── Supplied material ──
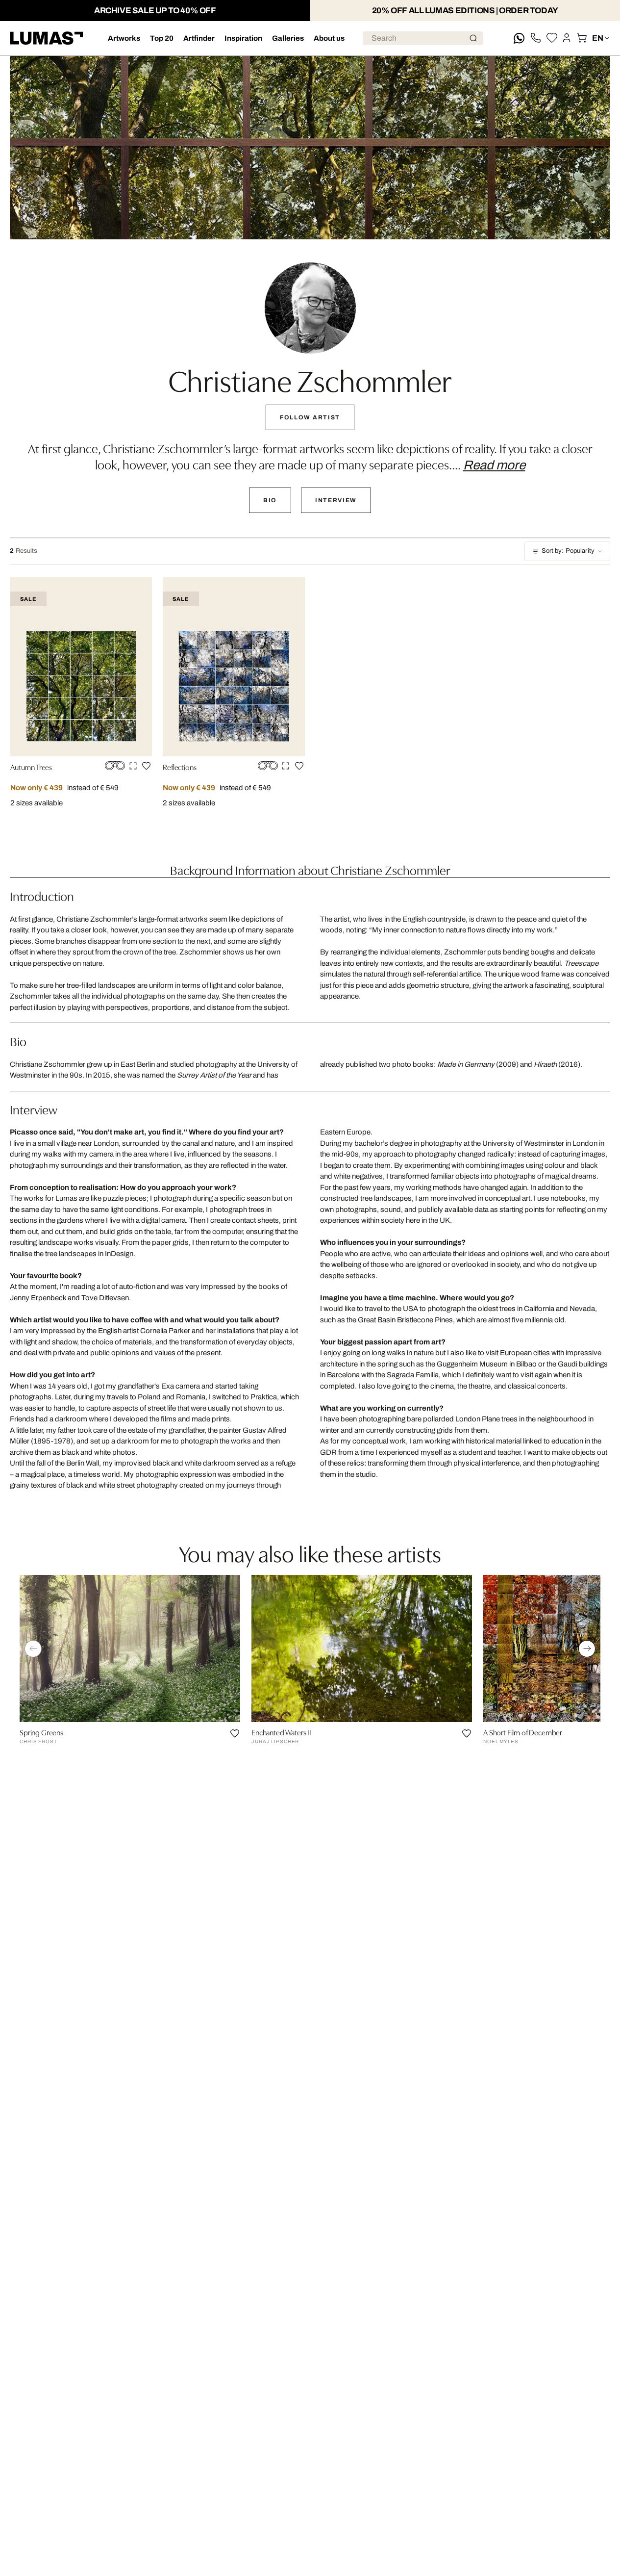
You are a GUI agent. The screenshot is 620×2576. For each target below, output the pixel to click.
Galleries (288, 38)
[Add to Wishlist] (146, 766)
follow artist (310, 417)
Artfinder (199, 38)
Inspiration (243, 38)
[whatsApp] (519, 38)
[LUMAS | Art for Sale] (46, 38)
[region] (310, 1672)
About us (329, 38)
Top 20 (162, 38)
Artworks (124, 38)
───
**Exercise**
Every record is to be repeated exactly, and no picture is carried over.

**Result**
You are a GUI agent. The screenshot is 620×2576. For each target below, output the pixel to click.
Galleries (288, 38)
[Add to Wishlist] (146, 766)
follow artist (310, 417)
Artfinder (199, 38)
Inspiration (243, 38)
[whatsApp] (519, 38)
[LUMAS | Art for Sale] (46, 38)
[region] (310, 1672)
About us (329, 38)
Top 20 (162, 38)
Artworks (124, 38)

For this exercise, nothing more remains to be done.